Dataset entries
┌──

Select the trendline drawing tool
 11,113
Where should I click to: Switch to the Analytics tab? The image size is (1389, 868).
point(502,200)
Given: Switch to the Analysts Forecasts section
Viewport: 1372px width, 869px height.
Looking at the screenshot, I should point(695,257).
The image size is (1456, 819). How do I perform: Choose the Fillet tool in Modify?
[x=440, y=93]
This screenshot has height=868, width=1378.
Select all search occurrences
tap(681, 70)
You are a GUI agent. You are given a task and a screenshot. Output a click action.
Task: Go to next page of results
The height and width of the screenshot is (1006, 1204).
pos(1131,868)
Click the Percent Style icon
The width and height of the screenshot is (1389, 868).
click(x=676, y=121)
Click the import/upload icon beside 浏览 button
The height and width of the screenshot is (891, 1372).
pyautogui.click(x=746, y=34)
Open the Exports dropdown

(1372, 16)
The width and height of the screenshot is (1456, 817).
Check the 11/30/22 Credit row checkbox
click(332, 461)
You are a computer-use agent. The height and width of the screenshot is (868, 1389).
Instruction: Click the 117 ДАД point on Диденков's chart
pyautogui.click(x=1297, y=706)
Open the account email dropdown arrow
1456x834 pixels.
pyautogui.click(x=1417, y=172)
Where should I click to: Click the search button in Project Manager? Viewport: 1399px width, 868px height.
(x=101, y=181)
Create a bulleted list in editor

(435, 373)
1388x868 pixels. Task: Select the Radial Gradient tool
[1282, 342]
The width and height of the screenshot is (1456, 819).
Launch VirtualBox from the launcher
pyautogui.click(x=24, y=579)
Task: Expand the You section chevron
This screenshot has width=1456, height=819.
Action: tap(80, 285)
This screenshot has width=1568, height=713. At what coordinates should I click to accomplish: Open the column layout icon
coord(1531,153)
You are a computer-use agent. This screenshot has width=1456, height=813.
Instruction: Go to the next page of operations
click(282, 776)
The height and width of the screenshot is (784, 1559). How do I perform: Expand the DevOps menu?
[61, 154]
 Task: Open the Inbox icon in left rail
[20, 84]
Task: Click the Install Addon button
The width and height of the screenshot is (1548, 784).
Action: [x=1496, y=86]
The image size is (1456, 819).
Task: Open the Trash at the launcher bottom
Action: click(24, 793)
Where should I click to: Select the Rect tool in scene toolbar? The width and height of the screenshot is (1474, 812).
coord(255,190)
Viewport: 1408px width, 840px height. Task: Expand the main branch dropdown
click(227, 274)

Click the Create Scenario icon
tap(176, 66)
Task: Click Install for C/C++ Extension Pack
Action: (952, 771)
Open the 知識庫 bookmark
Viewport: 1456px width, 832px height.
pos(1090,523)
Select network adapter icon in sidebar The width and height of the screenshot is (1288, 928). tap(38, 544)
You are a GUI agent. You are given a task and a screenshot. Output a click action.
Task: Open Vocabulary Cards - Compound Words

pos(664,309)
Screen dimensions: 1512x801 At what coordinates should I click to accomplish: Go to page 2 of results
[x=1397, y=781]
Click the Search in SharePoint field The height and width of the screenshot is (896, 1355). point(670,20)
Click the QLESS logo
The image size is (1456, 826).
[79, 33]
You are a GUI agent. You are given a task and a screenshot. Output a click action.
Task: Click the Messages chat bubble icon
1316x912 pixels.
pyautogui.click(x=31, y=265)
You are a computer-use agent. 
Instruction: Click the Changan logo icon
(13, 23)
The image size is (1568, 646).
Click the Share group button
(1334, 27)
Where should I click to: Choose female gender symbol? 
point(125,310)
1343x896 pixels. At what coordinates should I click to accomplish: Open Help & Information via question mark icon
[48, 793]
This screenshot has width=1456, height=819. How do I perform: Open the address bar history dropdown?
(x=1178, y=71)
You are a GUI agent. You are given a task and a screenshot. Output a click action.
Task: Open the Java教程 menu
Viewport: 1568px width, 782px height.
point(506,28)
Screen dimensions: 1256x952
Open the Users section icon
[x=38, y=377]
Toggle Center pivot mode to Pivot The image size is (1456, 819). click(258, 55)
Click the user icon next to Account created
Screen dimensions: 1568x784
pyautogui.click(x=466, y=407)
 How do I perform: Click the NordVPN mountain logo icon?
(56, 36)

└──

ABOUT THIS EXERCISE
Write the whole of the data out again exactly as it stands.

EXERCISE RESPONSE
Select the trendline drawing tool
 11,113
Where should I click to: Switch to the Analytics tab? The image size is (1389, 868).
point(502,200)
Given: Switch to the Analysts Forecasts section
Viewport: 1372px width, 869px height.
Looking at the screenshot, I should point(695,257).
The image size is (1456, 819). How do I perform: Choose the Fillet tool in Modify?
[x=440, y=93]
This screenshot has height=868, width=1378.
Select all search occurrences
tap(681, 70)
You are a GUI agent. You are given a task and a screenshot. Output a click action.
Task: Go to next page of results
The height and width of the screenshot is (1006, 1204).
pos(1131,868)
Click the Percent Style icon
The width and height of the screenshot is (1389, 868).
click(x=676, y=121)
Click the import/upload icon beside 浏览 button
The height and width of the screenshot is (891, 1372).
pyautogui.click(x=746, y=34)
Open the Exports dropdown

(1372, 16)
The width and height of the screenshot is (1456, 817).
Check the 11/30/22 Credit row checkbox
click(332, 461)
You are a computer-use agent. The height and width of the screenshot is (868, 1389).
Instruction: Click the 117 ДАД point on Диденков's chart
pyautogui.click(x=1297, y=706)
Open the account email dropdown arrow
1456x834 pixels.
pyautogui.click(x=1417, y=172)
Where should I click to: Click the search button in Project Manager? Viewport: 1399px width, 868px height.
(x=101, y=181)
Create a bulleted list in editor

(435, 373)
1388x868 pixels. Task: Select the Radial Gradient tool
[1282, 342]
The width and height of the screenshot is (1456, 819).
Launch VirtualBox from the launcher
pyautogui.click(x=24, y=579)
Task: Expand the You section chevron
This screenshot has width=1456, height=819.
Action: tap(80, 285)
This screenshot has width=1568, height=713. At what coordinates should I click to accomplish: Open the column layout icon
coord(1531,153)
You are a computer-use agent. This screenshot has width=1456, height=813.
Instruction: Go to the next page of operations
click(282, 776)
The height and width of the screenshot is (784, 1559). How do I perform: Expand the DevOps menu?
[61, 154]
 Task: Open the Inbox icon in left rail
[20, 84]
Task: Click the Install Addon button
The width and height of the screenshot is (1548, 784).
Action: [x=1496, y=86]
The image size is (1456, 819).
Task: Open the Trash at the launcher bottom
Action: click(24, 793)
Where should I click to: Select the Rect tool in scene toolbar? The width and height of the screenshot is (1474, 812).
coord(255,190)
Viewport: 1408px width, 840px height. Task: Expand the main branch dropdown
click(227, 274)

Click the Create Scenario icon
tap(176, 66)
Task: Click Install for C/C++ Extension Pack
Action: (952, 771)
Open the 知識庫 bookmark
Viewport: 1456px width, 832px height.
pos(1090,523)
Select network adapter icon in sidebar The width and height of the screenshot is (1288, 928). tap(38, 544)
You are a GUI agent. You are given a task and a screenshot. Output a click action.
Task: Open Vocabulary Cards - Compound Words

pos(664,309)
Screen dimensions: 1512x801 At what coordinates should I click to accomplish: Go to page 2 of results
[x=1397, y=781]
Click the Search in SharePoint field The height and width of the screenshot is (896, 1355). point(670,20)
Click the QLESS logo
The image size is (1456, 826).
[79, 33]
You are a GUI agent. You are given a task and a screenshot. Output a click action.
Task: Click the Messages chat bubble icon
1316x912 pixels.
pyautogui.click(x=31, y=265)
You are a computer-use agent. 
Instruction: Click the Changan logo icon
(13, 23)
The image size is (1568, 646).
Click the Share group button
(1334, 27)
Where should I click to: Choose female gender symbol? 
point(125,310)
1343x896 pixels. At what coordinates should I click to accomplish: Open Help & Information via question mark icon
[48, 793]
This screenshot has width=1456, height=819. How do I perform: Open the address bar history dropdown?
(x=1178, y=71)
You are a GUI agent. You are given a task and a screenshot. Output a click action.
Task: Open the Java教程 menu
Viewport: 1568px width, 782px height.
point(506,28)
Screen dimensions: 1256x952
Open the Users section icon
[x=38, y=377]
Toggle Center pivot mode to Pivot The image size is (1456, 819). click(258, 55)
Click the user icon next to Account created
Screen dimensions: 1568x784
pyautogui.click(x=466, y=407)
 How do I perform: Click the NordVPN mountain logo icon?
(56, 36)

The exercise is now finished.